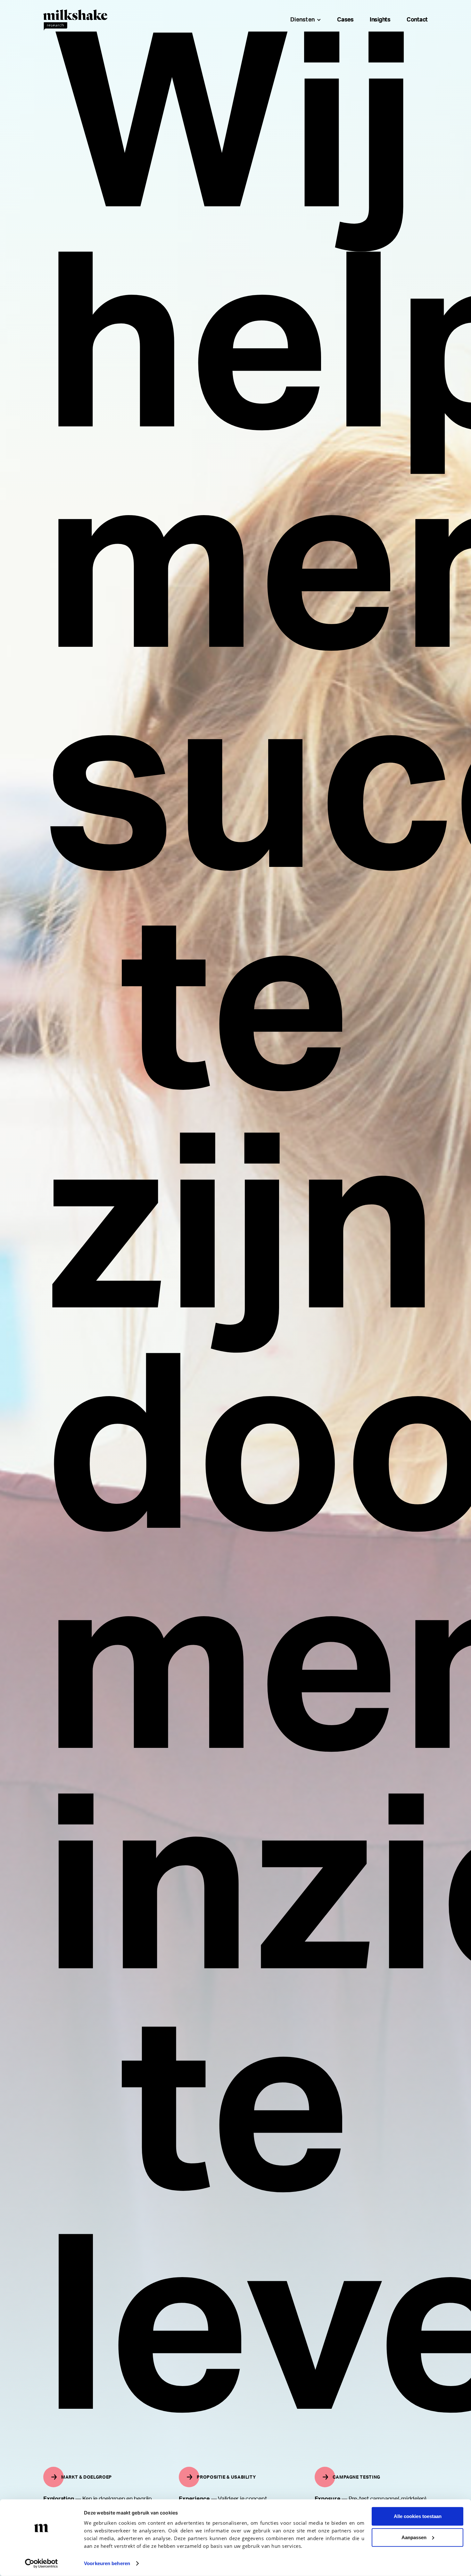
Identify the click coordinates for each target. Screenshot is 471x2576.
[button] (304, 20)
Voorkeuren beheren (107, 2563)
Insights (380, 20)
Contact (417, 20)
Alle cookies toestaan (418, 2516)
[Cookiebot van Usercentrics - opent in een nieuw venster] (41, 2563)
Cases (345, 20)
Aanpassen (413, 2537)
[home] (75, 20)
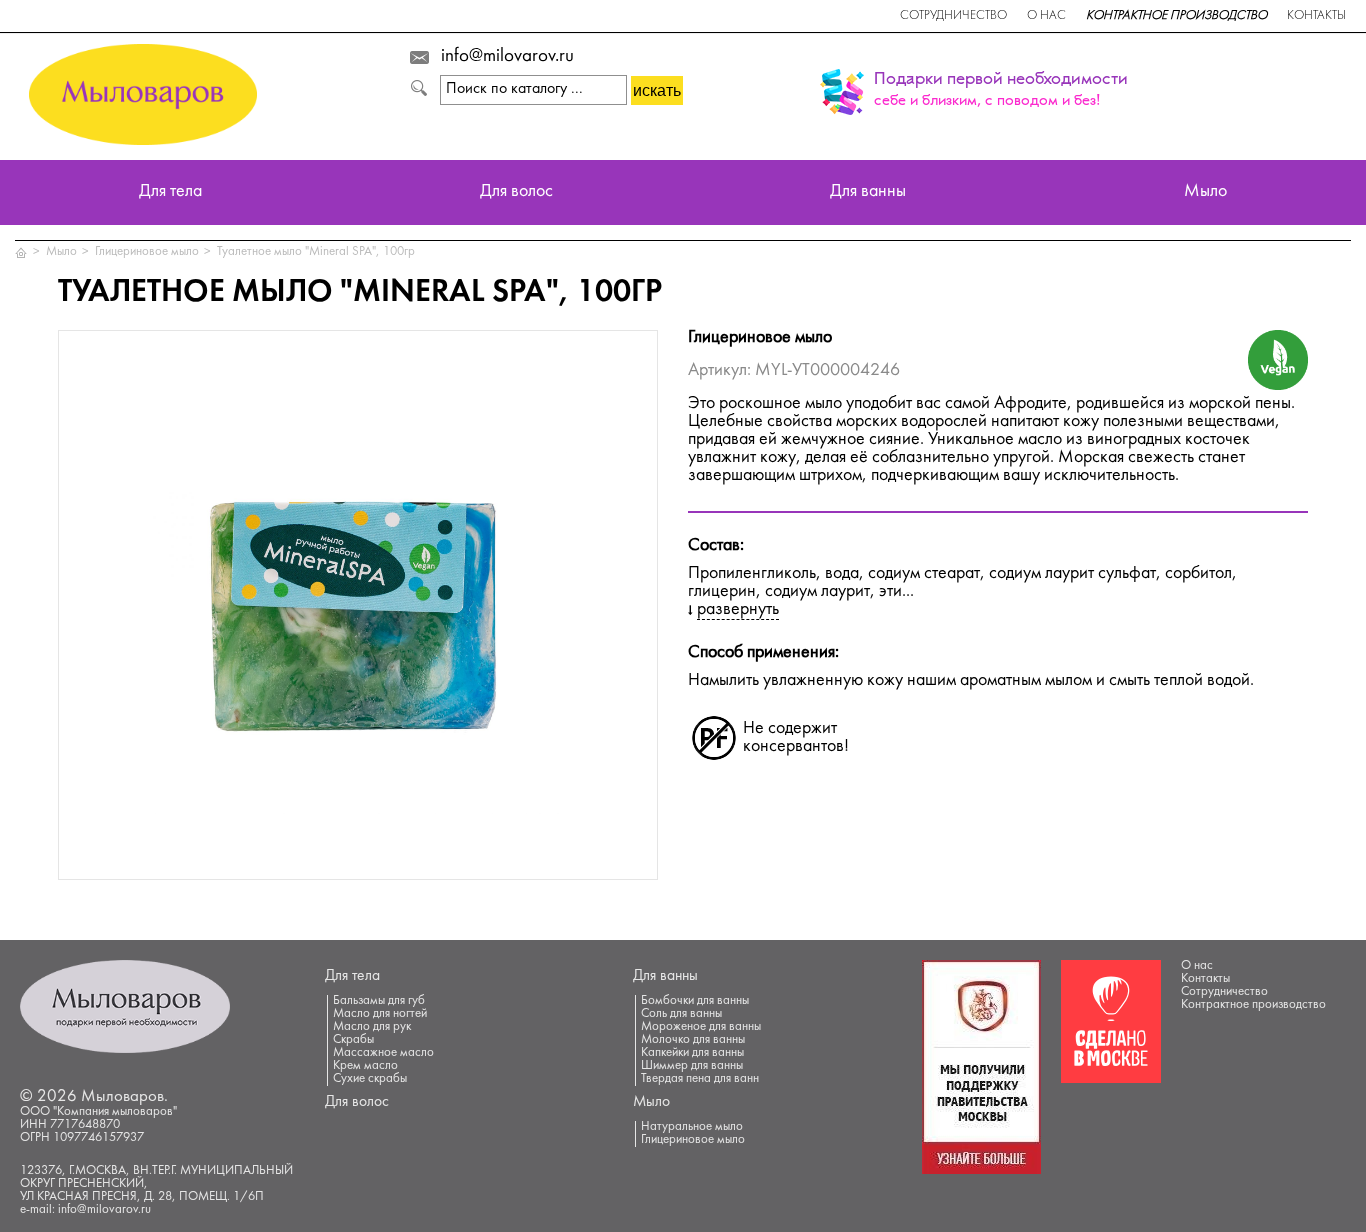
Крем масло (365, 1066)
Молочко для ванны (693, 1040)
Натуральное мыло (692, 1127)
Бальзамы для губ (379, 1001)
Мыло (1205, 192)
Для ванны (868, 192)
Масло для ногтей (380, 1014)
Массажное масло (383, 1053)
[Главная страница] (21, 252)
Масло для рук (372, 1027)
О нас (1046, 16)
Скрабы (353, 1040)
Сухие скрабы (370, 1079)
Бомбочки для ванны (695, 1001)
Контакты (1316, 16)
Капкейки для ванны (692, 1053)
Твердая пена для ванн (700, 1079)
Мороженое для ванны (701, 1027)
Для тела (170, 192)
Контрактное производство (1176, 16)
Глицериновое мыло (147, 252)
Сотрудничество (953, 16)
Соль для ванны (681, 1014)
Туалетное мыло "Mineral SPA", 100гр (316, 252)
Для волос (516, 192)
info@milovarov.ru (507, 57)
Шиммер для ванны (692, 1066)
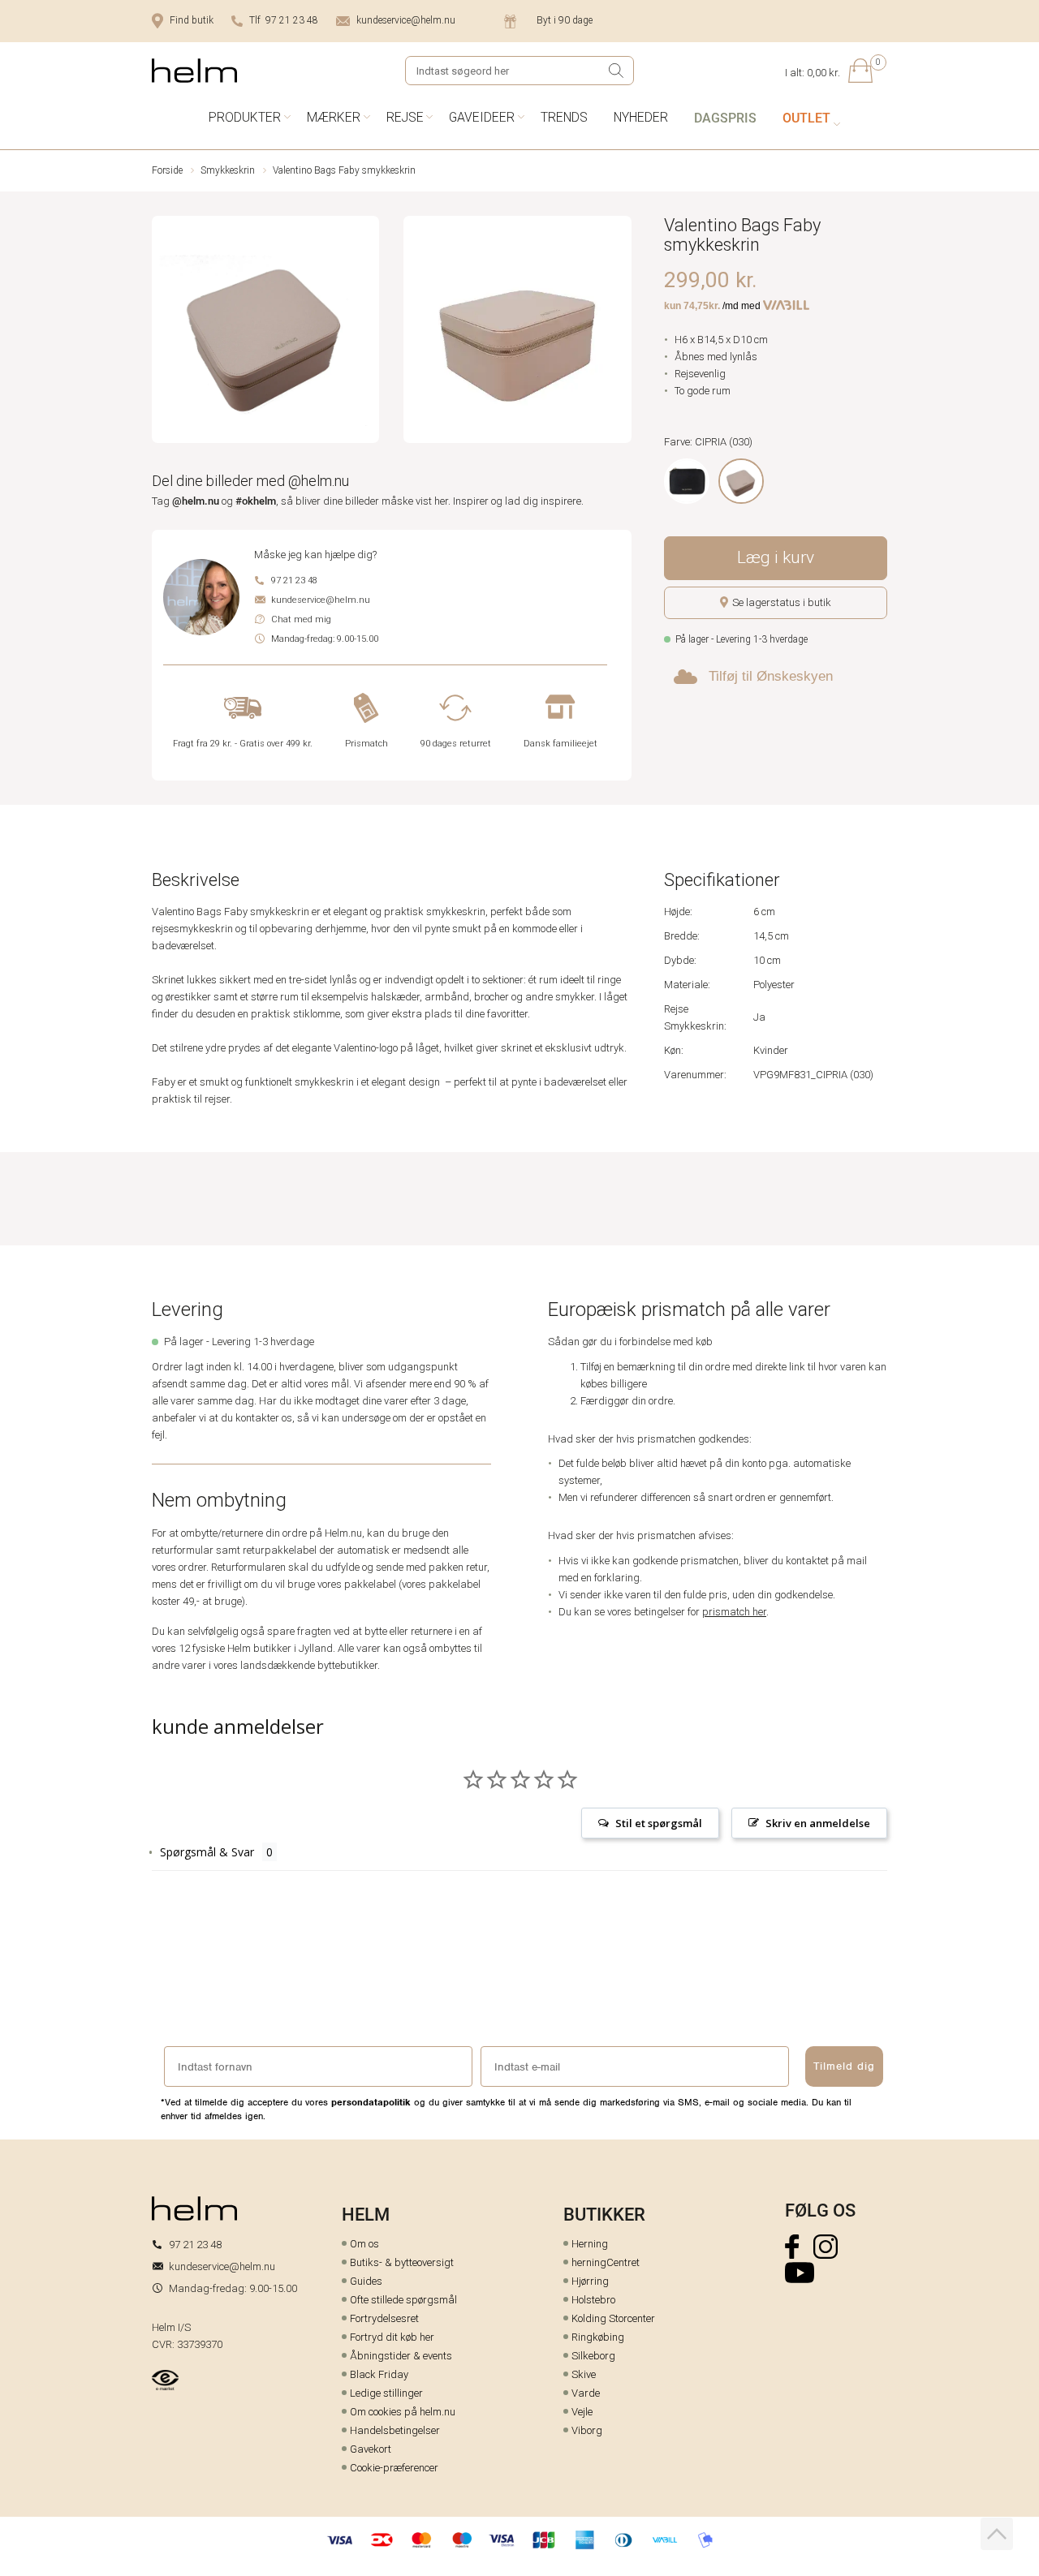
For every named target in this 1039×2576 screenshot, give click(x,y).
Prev (163, 332)
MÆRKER (333, 117)
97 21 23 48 (294, 580)
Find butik (191, 20)
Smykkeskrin (227, 170)
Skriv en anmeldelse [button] (817, 1823)
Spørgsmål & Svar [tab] (207, 1852)
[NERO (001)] (686, 481)
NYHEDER (641, 117)
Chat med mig (301, 619)
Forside (167, 170)
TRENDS (564, 117)
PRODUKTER (245, 117)
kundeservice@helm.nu (405, 20)
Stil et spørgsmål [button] (658, 1823)
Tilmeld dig (844, 2066)
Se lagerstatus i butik (781, 602)
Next (620, 332)
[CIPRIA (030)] (741, 481)
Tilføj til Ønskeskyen (771, 676)
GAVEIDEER (482, 117)
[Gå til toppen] (997, 2534)
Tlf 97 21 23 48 (283, 20)
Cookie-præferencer (394, 2468)
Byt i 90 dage (564, 20)
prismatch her (734, 1612)
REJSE (405, 117)
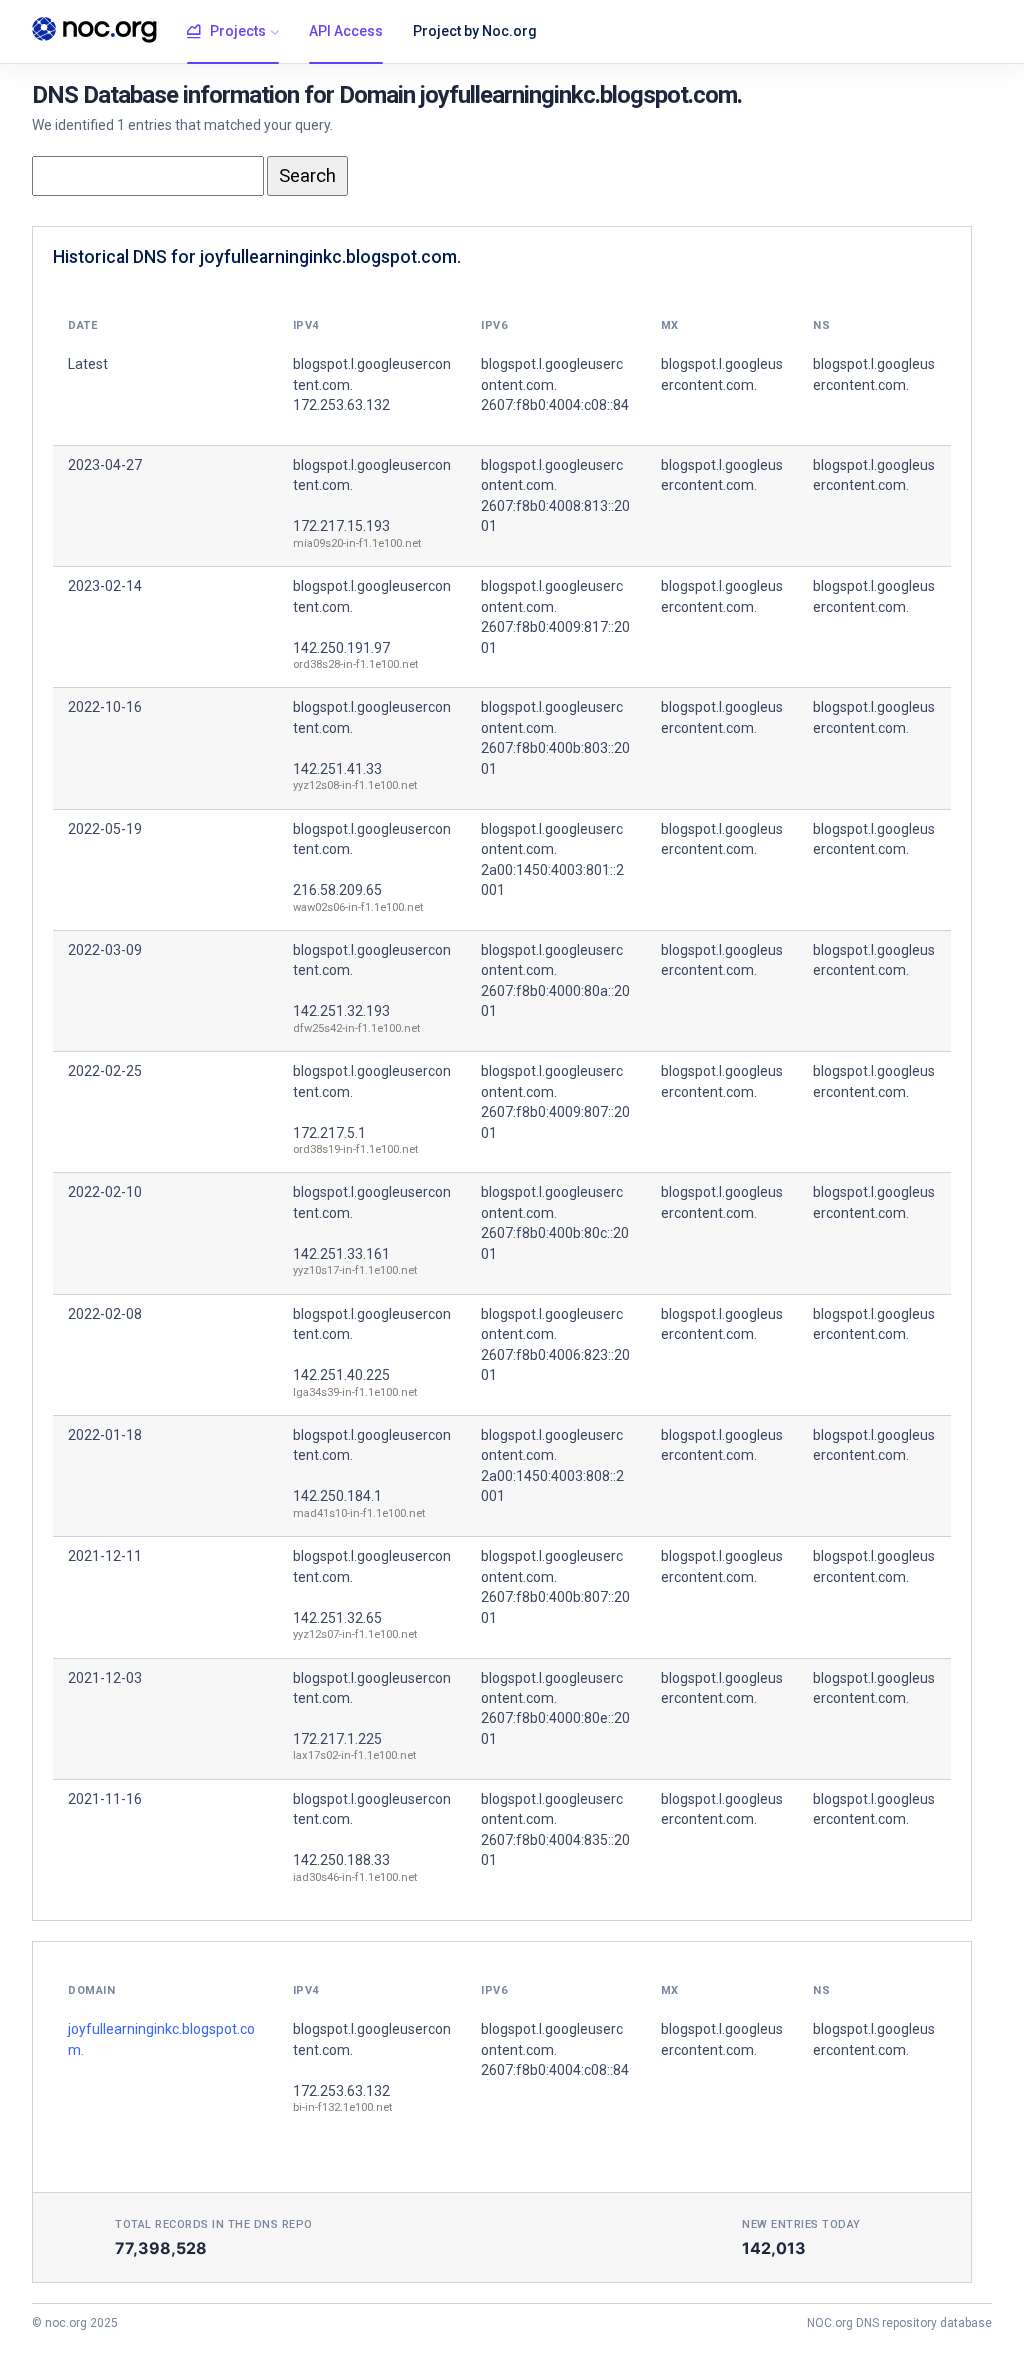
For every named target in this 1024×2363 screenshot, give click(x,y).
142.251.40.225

### Exercise brief:
Top to bottom, retype the listing exactly but drop every picture.

### Task answer:
Identify the click coordinates for each target. Screenshot is 471x2576.
[button] (304, 20)
Voorkeuren beheren (107, 2563)
Insights (380, 20)
Contact (417, 20)
Alle cookies toestaan (418, 2516)
[Cookiebot van Usercentrics - opent in een nieuw venster] (41, 2563)
Cases (345, 20)
Aanpassen (413, 2537)
[home] (75, 20)
Крем масло (365, 1066)
Молочко для ванны (693, 1040)
Натуральное мыло (692, 1127)
Бальзамы для губ (379, 1001)
Мыло (1205, 192)
Для ванны (868, 192)
Масло для ногтей (380, 1014)
Массажное масло (383, 1053)
[Главная страница] (21, 252)
Масло для рук (372, 1027)
О нас (1046, 16)
Скрабы (353, 1040)
Сухие скрабы (370, 1079)
Бомбочки для ванны (695, 1001)
Контакты (1316, 16)
Капкейки для ванны (692, 1053)
Твердая пена для ванн (700, 1079)
Мороженое для ванны (701, 1027)
Для тела (170, 192)
Контрактное производство (1176, 16)
Глицериновое мыло (147, 252)
Сотрудничество (953, 16)
Соль для ванны (681, 1014)
Туалетное мыло "Mineral SPA", 100гр (316, 252)
Для волос (516, 192)
info@milovarov.ru (507, 57)
Шиммер для ванны (692, 1066)
For every named target in this 1039×2576 screenshot, give click(x,y).
Prev (163, 332)
MÆRKER (333, 117)
97 21 23 48 (294, 580)
Find butik (191, 20)
Smykkeskrin (227, 170)
Skriv en anmeldelse [button] (817, 1823)
Spørgsmål & Svar [tab] (207, 1852)
[NERO (001)] (686, 481)
NYHEDER (641, 117)
Chat med mig (301, 619)
Forside (167, 170)
TRENDS (564, 117)
PRODUKTER (245, 117)
kundeservice@helm.nu (405, 20)
Stil et spørgsmål [button] (658, 1823)
Tilmeld dig (844, 2066)
Se lagerstatus i butik (781, 602)
Next (620, 332)
[CIPRIA (030)] (741, 481)
Tilføj til Ønskeskyen (771, 676)
GAVEIDEER (482, 117)
[Gå til toppen] (997, 2534)
Tlf 97 21 23 48 (283, 20)
Cookie-præferencer (394, 2468)
Byt i 90 dage (564, 20)
prismatch her (734, 1612)
REJSE (405, 117)
For every named target in this 1024×2363 screenshot, give click(x,y).
142.251.40.225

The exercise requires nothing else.